Lucia walked forward, pulling a check from her cleavage and forcing it into Ladez’s hand. He looked at it, registering the number of zeros before his pride crumpled it up and tossed it in her face. 

“You no buy us off like so many others,” Ladez said. “Our way is our way and has always been. We rely on our own since I led them, and we will always.”

Lucia gave him a look of contempt before returning to the desk. Giletti looked tired. “Dis is your final word?”

“Ya,” said Ladez, drawing himself up to his full height. 

Sighing, Giletti gestured. Tony stepped in front of Ladez and wrapped a hand around the child’s skull once again. Ladez started forward before being hit in the legs by what felt like an iron pipe. Falling to the ground, he looked up in time to see Tony’s long nails stab through the infant’s soft skull, drops of dark red blood dripping down the tiny body and pooling on the floor. The child made a soft sound, twitching its little arms, before lapsing back into stillness. .

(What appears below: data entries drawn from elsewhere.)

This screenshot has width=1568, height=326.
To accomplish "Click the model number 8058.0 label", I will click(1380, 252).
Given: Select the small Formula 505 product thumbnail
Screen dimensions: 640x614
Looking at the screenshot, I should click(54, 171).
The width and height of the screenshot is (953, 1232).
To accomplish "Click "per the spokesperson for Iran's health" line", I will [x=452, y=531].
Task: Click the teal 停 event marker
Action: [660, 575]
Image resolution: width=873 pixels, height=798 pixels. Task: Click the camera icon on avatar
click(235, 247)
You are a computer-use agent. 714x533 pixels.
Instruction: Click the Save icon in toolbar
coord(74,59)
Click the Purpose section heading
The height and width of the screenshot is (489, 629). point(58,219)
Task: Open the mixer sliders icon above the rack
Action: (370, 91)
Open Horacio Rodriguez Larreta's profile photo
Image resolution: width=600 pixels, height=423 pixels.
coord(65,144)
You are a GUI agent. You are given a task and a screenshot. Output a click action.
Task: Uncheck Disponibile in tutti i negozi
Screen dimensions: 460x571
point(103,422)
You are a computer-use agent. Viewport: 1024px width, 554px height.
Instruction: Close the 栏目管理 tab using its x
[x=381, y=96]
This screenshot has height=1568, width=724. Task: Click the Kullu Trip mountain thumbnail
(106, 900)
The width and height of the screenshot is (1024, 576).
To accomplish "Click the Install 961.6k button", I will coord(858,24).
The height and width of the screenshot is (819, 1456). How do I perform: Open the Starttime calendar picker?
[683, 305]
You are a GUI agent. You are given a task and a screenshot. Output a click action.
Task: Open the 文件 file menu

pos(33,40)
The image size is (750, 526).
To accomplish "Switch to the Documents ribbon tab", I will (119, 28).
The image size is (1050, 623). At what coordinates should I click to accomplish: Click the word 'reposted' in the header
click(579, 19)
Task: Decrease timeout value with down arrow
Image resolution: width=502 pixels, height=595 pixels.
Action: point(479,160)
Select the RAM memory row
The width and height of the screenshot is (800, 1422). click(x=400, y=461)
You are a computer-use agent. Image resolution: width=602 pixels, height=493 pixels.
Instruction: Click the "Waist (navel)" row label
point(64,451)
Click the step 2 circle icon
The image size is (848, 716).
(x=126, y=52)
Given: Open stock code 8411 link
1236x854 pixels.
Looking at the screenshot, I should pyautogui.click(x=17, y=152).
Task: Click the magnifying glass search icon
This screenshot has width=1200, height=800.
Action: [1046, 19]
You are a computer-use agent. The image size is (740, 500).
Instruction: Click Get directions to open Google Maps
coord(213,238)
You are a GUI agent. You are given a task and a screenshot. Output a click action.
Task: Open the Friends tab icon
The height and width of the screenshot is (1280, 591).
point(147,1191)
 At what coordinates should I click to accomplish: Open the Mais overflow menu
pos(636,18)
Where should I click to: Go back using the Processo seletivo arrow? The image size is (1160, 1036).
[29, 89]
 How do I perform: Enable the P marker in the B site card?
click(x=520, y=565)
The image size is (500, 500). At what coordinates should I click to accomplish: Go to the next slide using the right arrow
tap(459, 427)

Ladez felt hot tears dripping down his face as he watched, unable to move, unable to tear his gaze away. Lucia was breathing hard, licking her lips as Rocco and Brando laughed. Giletti was expressionless, watching Ladez’s face. 

“Is dis what you wanted? Do you feel you are doing right by your people by resisting me?”

Ladez struggled to speak as he watched his son’s life blood pooling on the tile. Finally, he managed to choke out, “You win. We go.”

Giletti’s face broke into a wide grin. “It’s too late for that, Gypsy.” He motioned to Rocco. Ladez was about to speak when the iron pipe smashed into his skull, sending him to the floor as darkness exploded over him. 

Lucia seized the pipe from Rocco and, raising it high, brought it down on Ladez’s skull again, and again. And again. Shrieking incoherently with laughter, she continued until the man’s head no longer resembled anything living. Coming back to herself, she dropped the pipe on his body, breathing heavily. 

“Get dis mess out of here before it stains de tile,” Giletti said, lighting a fresh cigar. “Oh, and Tony, get rid of dat fucking thing.” 

Nodding, the giant took what was once the youngest member of an ancient Gypsy bloodline into the grounds behind the mansion, where they kept the incinerator.